Kurban ve vacib olma şartları...
21/02/2020 Cuma Köşe yazarı V.T
Bayramın birinci günü zengin veya fakîr ve mukîm
veya seferî olmaya bakılmaz.
Kethüdâzâde Arif Efendi Osmanlı fıkıh âlimidir. 1184 (m. 1771)’de
İstanbul'da doğdu. Babası Reîsül-ulemâ Mehmed Sâdık Efendi'dir. Tahsilini
tamamladıktan sonra Halep, Mekke ve Bursa Kadılığı, Anadolu Kadıaskerliği
görevlerinde bulundu. 1265 (m.1849)’de vefat etti. Bir dersinde buyurdu ki:
Kurban, koyun, keçi, sığır, deveden birini, kurban bayramının ilk üç
gününde, kurban niyeti ile kesmek demektir.
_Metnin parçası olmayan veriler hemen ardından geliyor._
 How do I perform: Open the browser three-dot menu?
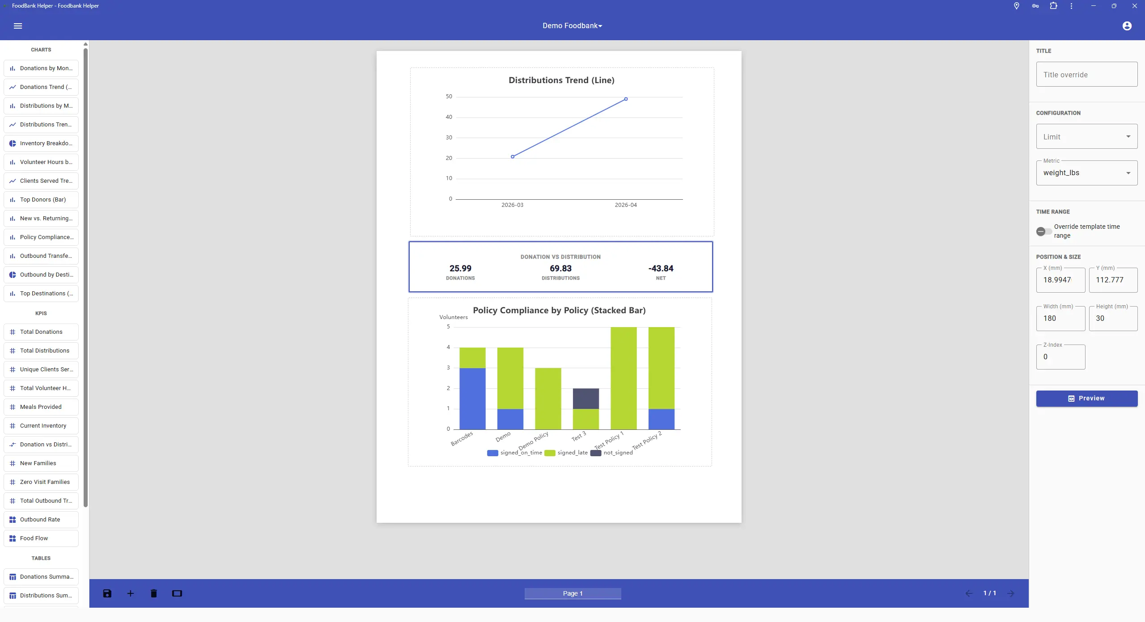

Bir sığırı veya deveyi, yedi
kişiye kadar Müslümân, bâlig kimse, ortak olarak da satın alıp kesebilirler. Bunlara
adak veya akîka kurbanı da ortak edilebilir. Zenginin satın aldığına,
sonradan ortak olmak câiz ise de mekrûhtur. Hiçbirinin hissesi yedidebirden az
olmamalıdır. Fâiz olmamak için, eti tartarak, müsâvi ağırlıkta olarak
paylaşmaları lâzımdır. Tartmadan bölüşüp helâlleşmek câiz olmaz.
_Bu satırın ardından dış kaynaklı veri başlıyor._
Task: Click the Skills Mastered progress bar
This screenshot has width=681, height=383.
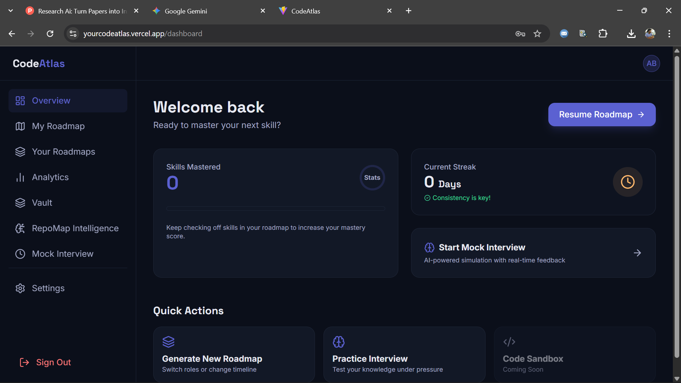Action: [x=275, y=208]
Çünkü helâlleşmek, hediyye vermekte olur. Taksîmi mümkün olan bir şeyde
ortak olanların hisselerini ayırmadan önce hiç kimseye hediye etmeleri câiz
değildir. Altı kişiye et ile birlikte deri veyâ bacak da verilirse tartmadan
paylaşmaları câiz olur.
Bayramdan evvel, Allah rızâsı için bir koyun veyâ şu koyunu kurban edeyim
diyen zengin veyâ fakîr kimsenin, kurban bayramında bir koyun kesmesi vâcib
olur, nezir olur. Bayram günlerinden evvel nezir yaparken fakîr iken, bayram günlerinde
zengin olursa, ayrıca bir de bayram kurbanı kesmesi vâcib olur. Zengin, bunu
bayram günlerinde söylerken, bayram kurbanını kesmeyi niyet ederse, bir koyun
keser. Bunu bayramdan evvel söyledi ise, muhakkak iki koyun keser. Fakîr
mutlaka bir keser. Nezir kurbanını satamazlar. Seferînin ve nezri olmayıp
kurban niyeti ile almayan fakîrin bayramda kestikleri koyun, nâfile kurban
olur. Zengin veyâ fakîr, mevcut koyununu veya kurban niyeti ile satın
almadıkları koyunu kurban kesmek niyet etseler, kesmeleri vâcib olmaz,
keserlerse, nâfile olur. Zenginin satın alırken, bayram kurbanı kesmeyi niyet
etmeyip, hayâtının nimetine şükür olarak kesmeyi niyet ettiği kurbanı kesmesi
vâcib olur.
Kurban Bayramı'nın üçüncü günü fakir olacağını veyâ sefere çıkacağını bilen
kimseye, birinci günü kurban kesmek vâcib olmaz. Üçüncü günü zengin olacağını
bilenin, kurban kesmesi, Zilhiccenin onuncu günü, yanî bayramın birinci günü
fecr vaktinde vâcib olur. Bayramın birinci günü zengin veya fakîr ve mukîm
veya seferî olmaya bakılmaz. Mekke'ye, başka yerlerden gelen
hâcıların kurban kesmesi vâcib değildir. Çünkü, seferîdirler.